Data records:

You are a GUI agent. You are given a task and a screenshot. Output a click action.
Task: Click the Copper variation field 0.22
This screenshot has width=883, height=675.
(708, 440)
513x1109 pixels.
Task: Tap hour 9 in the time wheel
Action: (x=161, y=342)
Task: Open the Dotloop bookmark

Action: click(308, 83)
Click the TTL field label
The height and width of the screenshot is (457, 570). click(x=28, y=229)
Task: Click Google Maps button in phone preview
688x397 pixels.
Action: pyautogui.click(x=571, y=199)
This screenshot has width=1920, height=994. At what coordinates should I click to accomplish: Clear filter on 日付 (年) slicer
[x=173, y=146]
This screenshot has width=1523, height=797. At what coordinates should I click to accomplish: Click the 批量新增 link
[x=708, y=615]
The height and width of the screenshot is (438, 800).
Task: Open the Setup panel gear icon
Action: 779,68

» WHAT TO WORK ON: The expected response is every record, reproduced word for word.

» ANSWER BOX:
You are a GUI agent. You are given a task and a screenshot. Output a click action.
Task: Click the Copper variation field 0.22
This screenshot has width=883, height=675.
(708, 440)
513x1109 pixels.
Task: Tap hour 9 in the time wheel
Action: (x=161, y=342)
Task: Open the Dotloop bookmark

Action: click(308, 83)
Click the TTL field label
The height and width of the screenshot is (457, 570). click(x=28, y=229)
Task: Click Google Maps button in phone preview
688x397 pixels.
Action: pyautogui.click(x=571, y=199)
This screenshot has width=1920, height=994. At what coordinates should I click to accomplish: Clear filter on 日付 (年) slicer
[x=173, y=146]
This screenshot has width=1523, height=797. At what coordinates should I click to accomplish: Click the 批量新增 link
[x=708, y=615]
The height and width of the screenshot is (438, 800).
Task: Open the Setup panel gear icon
Action: 779,68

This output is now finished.